Modi heads for two days of island meditation as Indian election nears end
CNN
India’s Prime Minister Narendra Modi is on his way to meditate inside an island shrine for two days to cap weeks of election campaigning – his latest public display of religiosity days after proclaiming he was sent by god.
India’s Prime Minister Narendra Modi is on his way to meditate inside an island shrine for two days to cap weeks of election campaigning – his latest public display of religiosity days after proclaiming he was sent by god. India’s election is the world’s largest, a mammoth exercise in democracy that has taken place over six weeks. The final day of voting takes place on Saturday and results will be announced three days later.
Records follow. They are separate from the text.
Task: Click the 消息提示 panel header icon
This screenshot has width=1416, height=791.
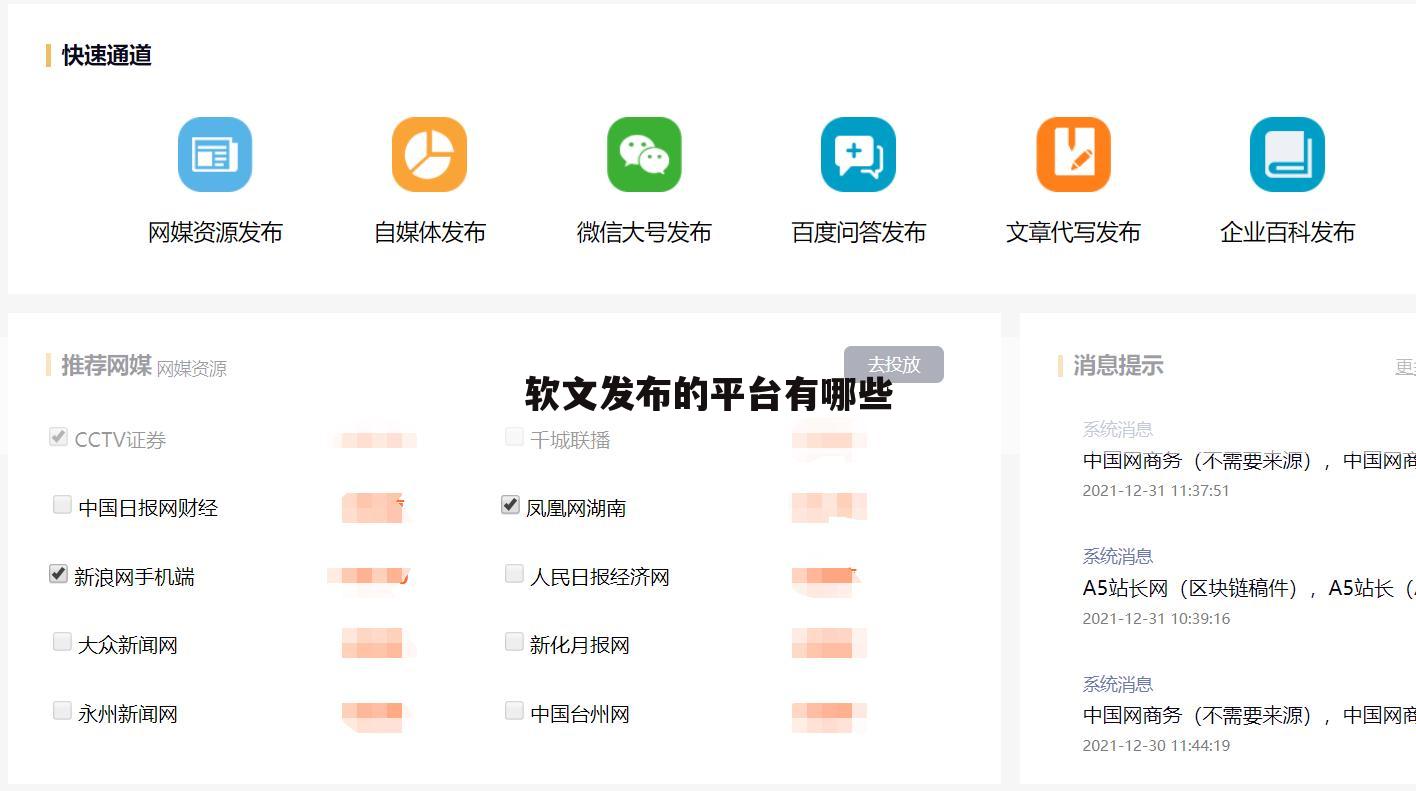Action: (x=1060, y=366)
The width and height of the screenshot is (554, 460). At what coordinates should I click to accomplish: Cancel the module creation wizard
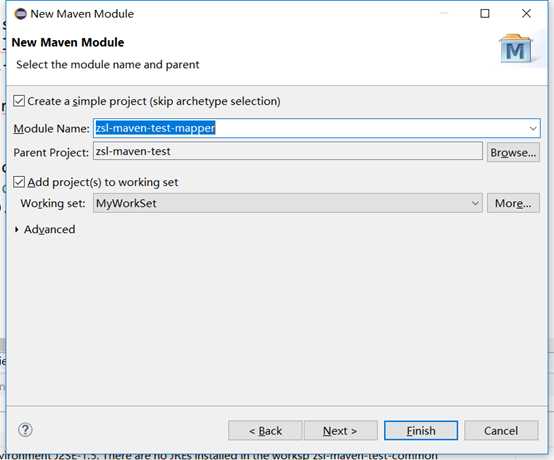[x=501, y=431]
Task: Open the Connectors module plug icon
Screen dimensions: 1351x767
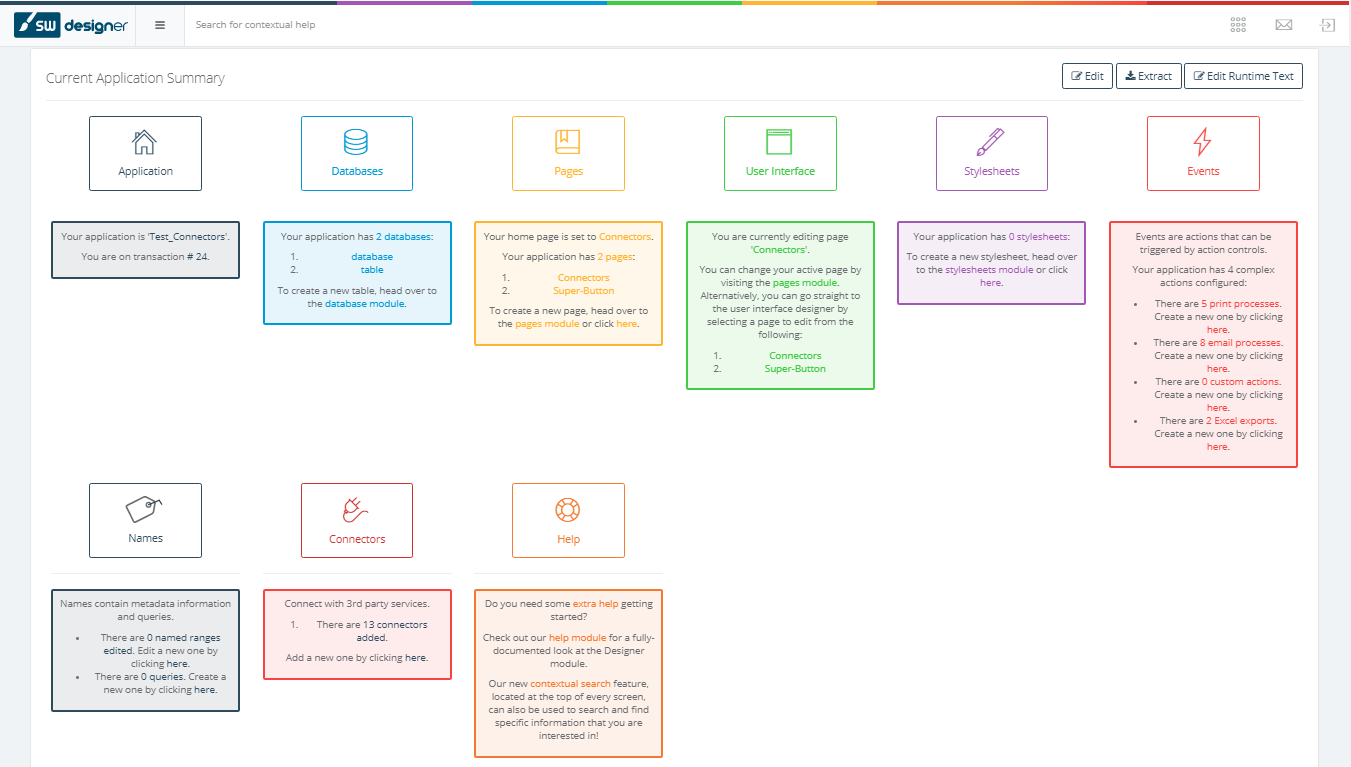Action: pos(357,510)
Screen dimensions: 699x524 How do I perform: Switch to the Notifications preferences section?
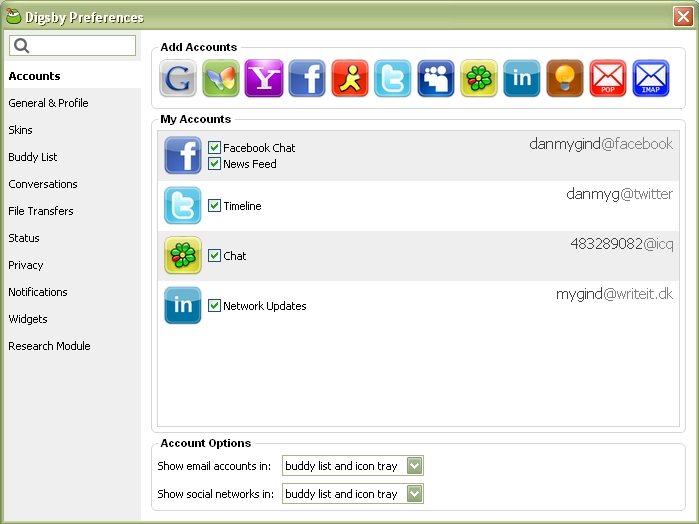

Modi will visit the Vivekananda Rock Memorial in Kanyakumari, a pilgrimage site off India’s southernmost tip, from May 30 to June 1, according to Indian state broadcaster DD News. The site is where popular Hindu monk and philosopher Swami Vivekananda attained enlightenment. Modi has twice before ended an election campaign with meditation. But he has recently been making increasingly grand displays of piety, to capitalize on Hindu-nationalist sentiment as he eyes a third consecutive five-year term in power. In an interview last week with local news channel NDTV, Modi said: “I’m convinced that God has sent me for a purpose, and when that purpose is finished, my work will be done.”